= Sinus implant =

Medical implant

Paranasal sinus. A. Frontal sinus B. Line of basolacrimal duct C. Maxillary sinus.

A Sinus implant is a medical device that is inserted into the sinus cavity. Implants can be in conjunction with sinus surgery to treat chronic sinusitis and also in sinus augmentation to increase bone structure for placement of dental implants.

==Types==

===Maxillary implant===

A maxillary implant is an implant that is placed between the jaw and the maxillary sinuses. It is inserted during a sinus lift or augmentation, and is used to increase the amount of bone to support dental implants. Implants are either inserted after drilling, or by using a non-drilling method known as the osteotome technique. Issues such as bulging within the sinuses can occur with maxillary implants.

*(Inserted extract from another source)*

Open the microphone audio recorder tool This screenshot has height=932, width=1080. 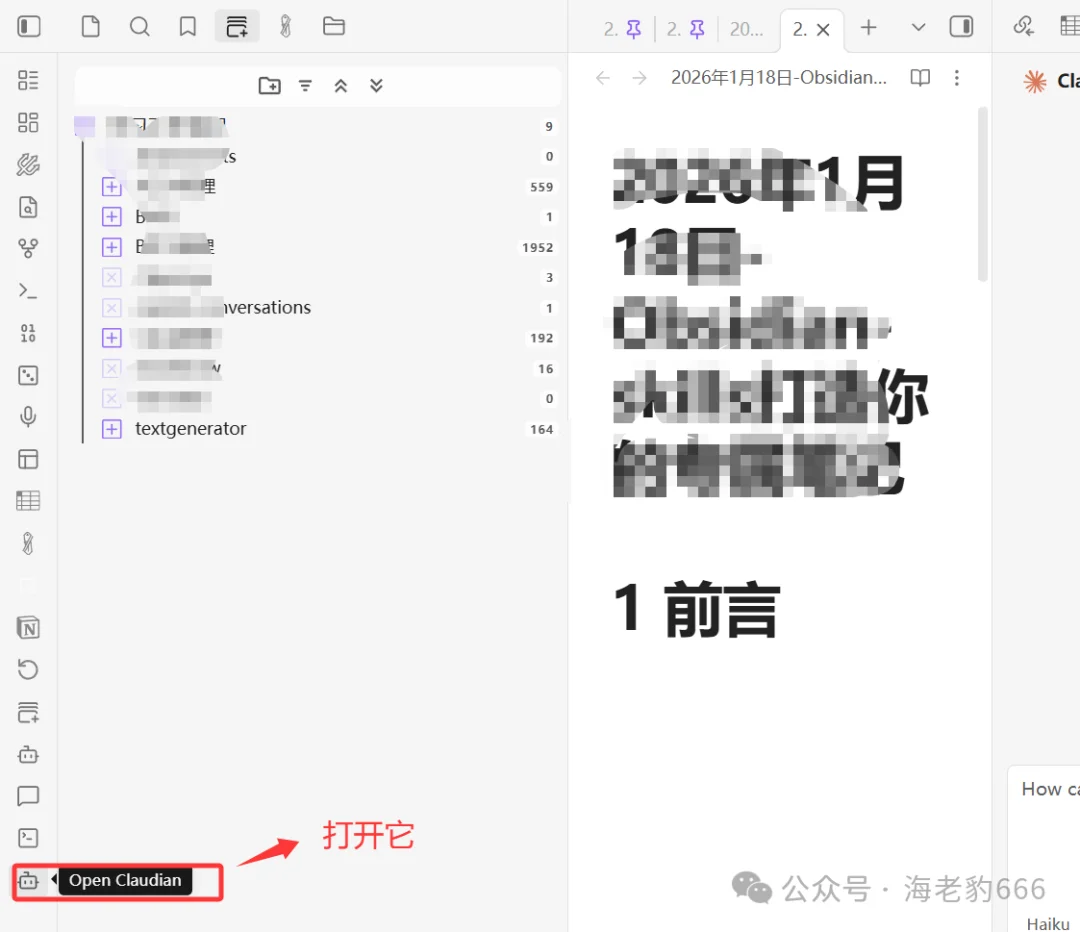27,416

Maxillary implants can also be made by using Choukroun's technique with subsinus filling material. The material is used to stimulate natural bone regeneration. A clinical study of this technique detailed that all patients within the study had continuous stable implants six months after placement. It also showed a vertical bone gain in all subjects.

===Rhinoplasty===

Numerous different types of material have been used as sinus implants during rhinoplasty procedures. Plaster of Paris is often used during rhinoplasty and implanted into the frontal sinus. Implants used in rhinoplasty have also been reported to cause enophthalmos.

===Sinus stent===
Steroid-eluting sinus stents maybe used in addition to endoscopic sinus surgery. They are, however, of unclear benefit as of 2015.